September 9, 1997


by Andy Oram
American Reporter Correspondent

CAMBRIDGE, MASS.—Two limbs on the Executive Branch of the U.S. government revealed two different and irreconcilable views of the Information Infrastructure last Thursday, September 4. On the one side lay greater access to valuable information, while on the other lay suspicion and surveillance. The battle ground was encryption.

On the side of information access stood the Social Security Administration, which is trying for the second time to offer valuable data about benefits to individuals trying to make retirement plans. The first attempt, in March, had been withdrawn a month later under heavy criticism for its lack of protection for citizens’ privacy. Now the SSA is back to the table again with a less ambitious proposal.

As an alternative to time-consuming paper inquiries, the SSA would like citizens to be able to learn their retirement benefits through email. To safeguard against impersonation, they are restricting the information they give out more than they did in their first initiative. They are also demanding more proofs of identity, in the form of specifying your place of birth, mother’s maiden name, and so on.

Yet these safeguards are not enough. The information requested could be known to a snoopy relative, a divorced spouse, a neighbor, or perhaps even an employer. The acting Commissioner of the SSA admitted that their system was flawed. With a “higher level of technology,” he said, they could better ensure privacy. And this technology is encryption.

Through encryption an individual can provide a digital signature that marks email as his or hers. A trusted third party (an institution known to both the signer and the recipient, as a bank is known to financial correspondents) can verify that the signature is valid.

Also through encryption, the SSA can wrap up the information it mails back so securely that it would take an interceptor thousands of years to decode it. This, needless to say, would be long after the expiration of an individual’s benefits, and most likely of the whole Social Security system.

And encryption is available right now. Many Web sites use it to permit credit card transactions. In a free software (and now commercial) product called Pretty Good Privacy (PGP for short), encryption is used by political activists and other people holding sensitive information worldwide.

But encryption was precisely the technology attacked by the other limb of the Executive Branch on Thursday. The FBI director, Louis Freeh, testified to a Senate judiciary subcommittee that any form of encryption permitted in the United States should include a back door through which law enforcement could enter and read email. Freeh has spoken often on this theme before, but last week he made unusually strong demands. Without the ability to intercept electronic communications, he said, the FBI is “out of business.”

The breadth of the FBI’s request surprised some Senators, although the subcommittee was clearly partial to his point of view and invited only those who supported such “key recovery” plans to testify. But the Clinton Administration felt Freeh had let the cat too much out of the bag. “The administration does not support domestic controls on encryption,” said a spokesperson for Vice President Gore.
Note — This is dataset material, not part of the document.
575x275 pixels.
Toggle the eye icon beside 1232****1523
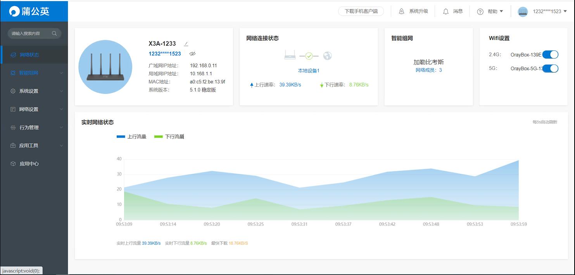[193, 54]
This statement is a weak feint toward taking a middle ground. Years’ worth of proposals for “key escrow” or “key recovery” from the administration show that it wants the entire U.S. population to adopt a form of encryption that law enforcement can break. The promotion may use stealth, but the ultimate goal is a complete take-over.

The most recent embodiment of the administration proposals is the McCain/Kerrey “Secure Public Networks Act” (S. 909). It was this bill that was under discussion in the judiciary subcommittee on Thursday, and concerning which Freeh spoke. By requiring the use of key escrow encryption on networks owned by the federal government and by people corresponding with the federal government, it opens a chink in the general infrastructure through which to thrust its vision (astigmatic as it is) of citizens’ privacy. A new “Section 105” that would put the FBI restrictions into law is now also being considered.

Key recovery requires an enormous framework of companies that store keys, and a complex system for releasing them to the proper authorities. The proposal is demonstrably insecure, costly, and completely untested. It would lead to increased burdens on users and a mistrust of encryption that would hold back wonderful initiatives like that at the SSA.

Of course, encryption can be used by criminals. It is a rare technological advance that can be used only good, and never for ill. But the FBI has never released - despite requests from the civil liberties community - clear evidence that it requires the interception of phone and email to stop crime. On the other hand, history furnishes plenty of examples where surveillance has been misused by the U.S. government against political opponents.

In its key recovery proposals, the U.S. also sets an example for other countries, where the track record for the protection of citizens’ rights is much worse. It is time for the public to enter the debate and decide which kind of information age we want.